Folter und systematische Gewalt: UN-Bericht kritisiert Misshandlung palästinensischer Häftlinge
Mehr als 10.000 Palästinenser meist ohne Anklage verhaftet. Berichte über Folter und "käfigartige Einrichtungen". Vor allem an einem Ort ist die Lage heftig.
Laut einem neuen Bericht des UN-Hochkommissariats für Menschenrechte (OHCHR) wurden im Zuge des Gaza-Kriegs tausende Palästinenser von israelischen Behörden willkürlich festgenommen. Dabei kam es zu Folter und Misshandlungen.
Systematische Gewalt und Erniedrigung
Der 23-seitige Bericht, der am Mittwoch veröffentlicht wurde, stützt sich vorwiegend auf Interviews mit freigelassenen Häftlingen und anderen Opfern aus dem Zeitraum vom 7. Oktober 2023 bis zum 30. Juni dieses Jahres.
Er dokumentiert weitverbreitete Vorwürfe von Häftlingen, denen zu Folge Gefangene für längere Zeit ohne Kontakt zur Außenwelt festgehalten werden. Die Veröffentlichung erfolgt inmitten einer angespannten innenpolitischen Situation in Israel, in der rechte Politiker und Demonstranten gegen eine Untersuchung mutmaßlicher sexueller Übergriffe von Soldaten auf Häftlinge protestieren.
"Mindestens 53 palästinensische Gefangene" seien in israelischen Haftanstalten gestorben, heißt es in dem Bericht, der auch die Geiselnahmen durch die Hamas kritisiert. Ferner schilderte er "Vorwürfe von Folter und anderen Formen grausamer, unmenschlicher und erniedrigender Behandlung, einschließlich sexueller Misshandlung von Frauen und Männern". Besonders schlimm sei die Situation in Militärgefängnissen, wo der Bericht von "systematischer Gewalt und Erniedrigung" spricht.

——

#### AUFGABE 1
Schreiben Sie aus dem Text über den UN-Bericht den Abschnitt zwischen "Systematische Gewalt und" und "Juni dieses Jahres." ab, beide Stellen eingeschlossen.
#### AUFGABE 2
Wie viele Seiten umfasst der Bericht laut dem Text über den UN-Bericht?

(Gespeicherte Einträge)
——

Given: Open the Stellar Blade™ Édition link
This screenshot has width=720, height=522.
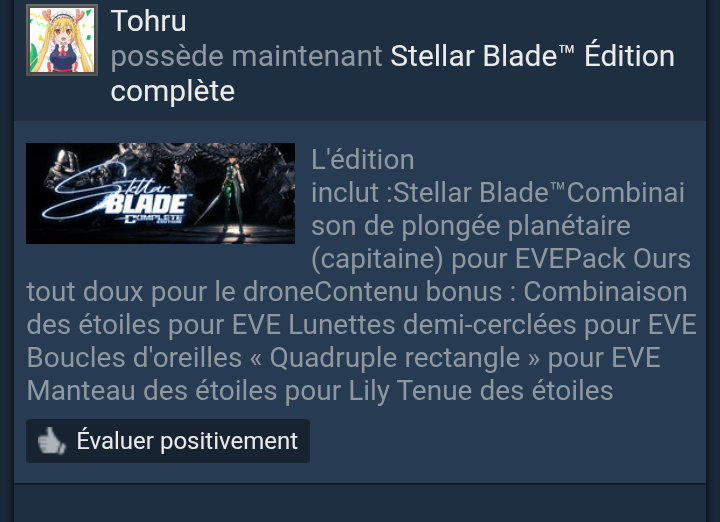Looking at the screenshot, I should (x=533, y=56).
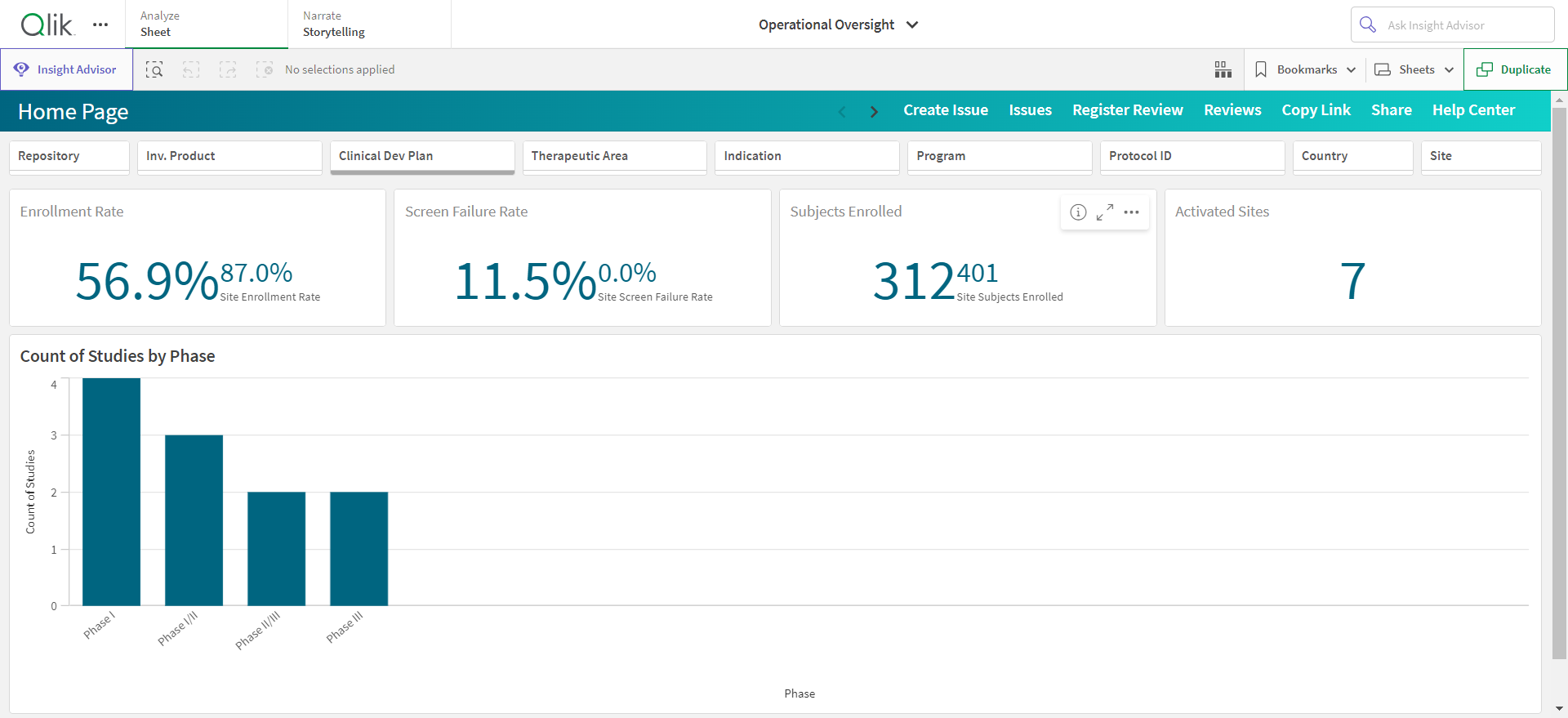Open the Sheets dropdown
The image size is (1568, 718).
click(1414, 69)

——

#### SCHRIFTLICHE ANTWORT 1
Systematische Gewalt und Erniedrigung
Der 23-seitige Bericht, der am Mittwoch veröffentlicht wurde, stützt sich vorwiegend auf Interviews mit freigelassenen Häftlingen und anderen Opfern aus dem Zeitraum vom 7. Oktober 2023 bis zum 30. Juni dieses Jahres.

#### SCHRIFTLICHE ANTWORT 2
Der Bericht umfasst 23 Seiten.